My man, the love of my life, responded in his usual "Here’s what you need to do now" voice and said… “Come on!”… words that to this day do not necessarily endear me to him. I hollered back, "How do you suggest I do that, honey?" Okay. That’s not exactly what I said but it’s close enough to make my point, because what he said next has been with me ever since that hot July afternoon when I stood in the mud totally convinced I would not leave this situation with my dignity intact.
He simply said; "Take smaller steps..."
I thought, at that moment, those were the stupidest words I had ever heard in my life. My mind organized quickly: “I need to get out of here. I need to get out of here quickly before I fall down. Smaller steps will not get me out of here any quicker.” These calm, logical thoughts were driven by the image of what I was going to do to my dearly beloved when I reached the safety of the dry piece of ground he was standing on. So, after I managed to dislodge one foot from the sucking mass of goo that was wrapped around me, I proceeded. I took another large step.
This time, I almost fell.
When the wavering stopped, I took a careful deep breath. It seemed I had no alternative but to try his method. What I say now, I say only because he never browses the Web and I know he will not read this column. His method worked. Smaller steps allowed me to keep my balance. He was right.
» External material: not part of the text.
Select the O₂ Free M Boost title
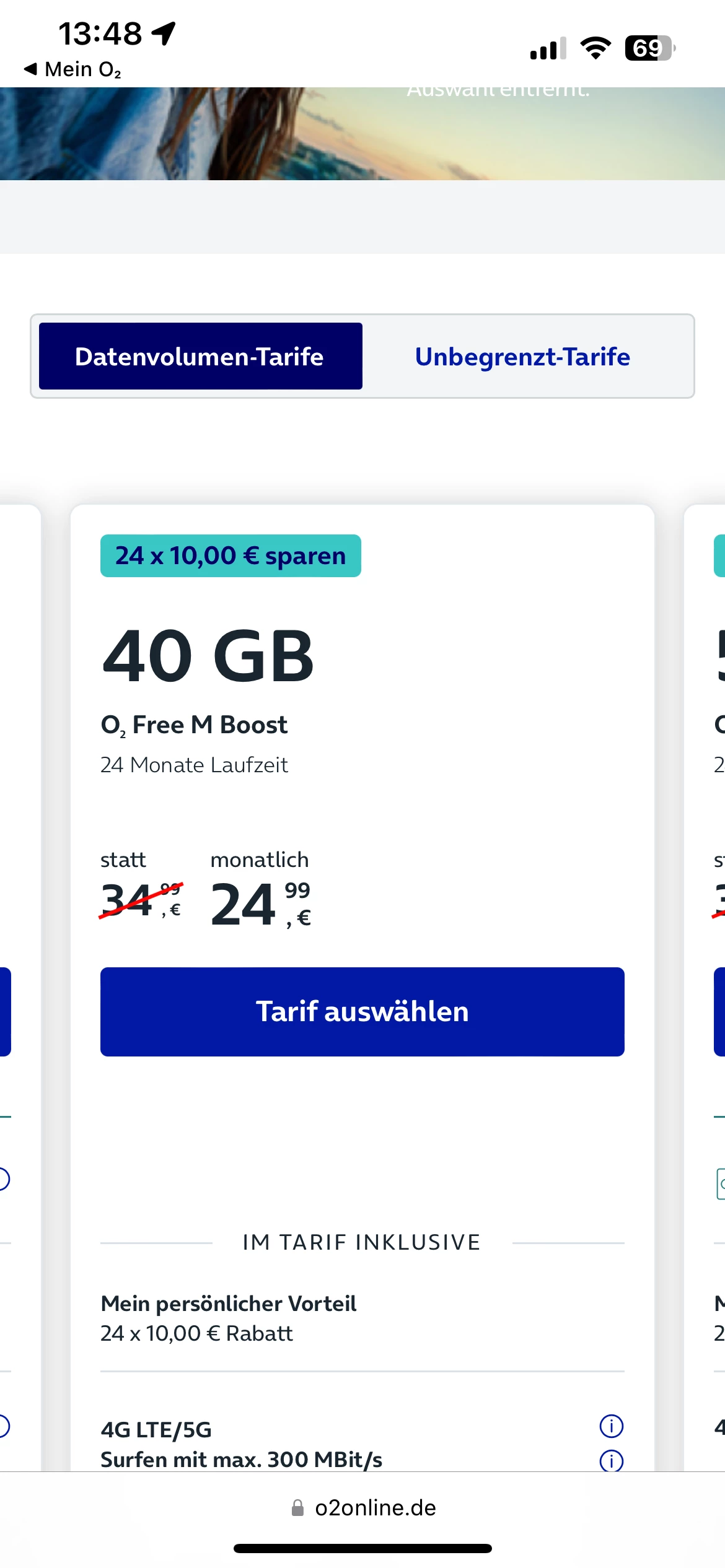This screenshot has width=725, height=1568. click(194, 725)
These days I'm in the process of trying to finish an Associate's Degree at the local junior college, and I feel the pressure of a Mid-Summer Day in this Cycle of Change. I leave work every day at 5:00, fight the traffic, arrive at home just long enough to pull off my pantyhose and heels, swallow a little food and get to my seat in a classroom by 6:00. When I’m not running this routine, I’m either doing homework I barely understand or trying to beat back what feels like throngs of people who are used to my presence.
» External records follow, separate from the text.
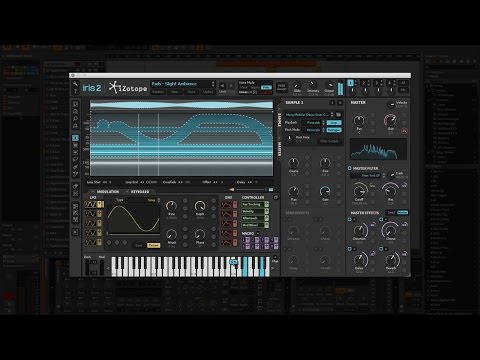Browse sample folder icon in Sample 1
The image size is (480, 360).
[338, 114]
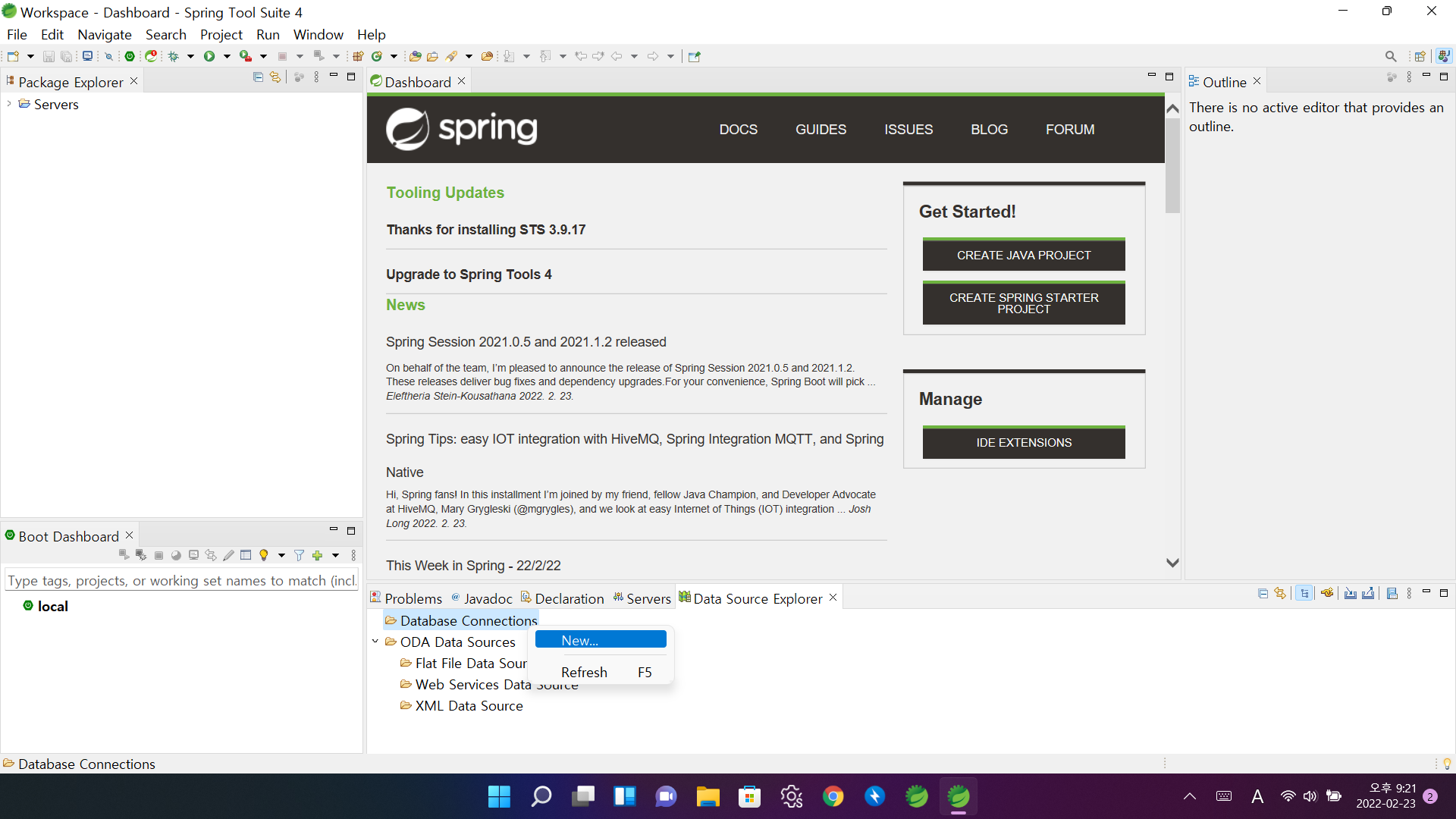Image resolution: width=1456 pixels, height=819 pixels.
Task: Click the Boot Dashboard toolbar icon
Action: 130,56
I try hard to remember his words. Sometimes, it's a five minute walk around the garden. I give myself fifteen minutes to look at a magazine before I return to trying to figure out how soon Train A will catch Train B. Maybe it's a few minutes at a bookstore, walking through the popular fiction section on the way to literary criticism. Some days, it's as simple as allowing myself to worry about what is due tomorrow instead of thinking about whether I'm on track for what's due in two weeks.
Even with my best efforts, there are times I stand in the middle, stuck in the goo of too many obligations, wavering so badly I'm sure I'll fall. So I look at my man, still standing on dry ground, and I scream, “Why did I think I needed to do this?” He's a lot smarter after twenty- nine years. "Come on" he shouts, enticing me with the supper he has fixed for me, "You can do it. Take smaller steps".
Author's Note: Barbara Hampton graduated on May 14, 1999 from John A. Logan College with an Associates in Liberal Arts, completing a degree she started eighteen years ago. As this was the last item on her list of Things I Want to do Before the Year 2000, her new goal is to complete both a bachelor’s and master’s degree in Creative Writing and Literature. Her husband has agreed to make sure she is properly attired for the adventure.
Barb Hampton is a lady who wears many hats. In fact, she has so many hats that she carries a hat rack with her at all times. She describes herself as: Wife and Companion, Assistant Trust Officer, Empress, Grandmother, Mother, Friend, Minister, and Writer, although not necessarily in that order. "My goal is to be more than a figment of my imagination."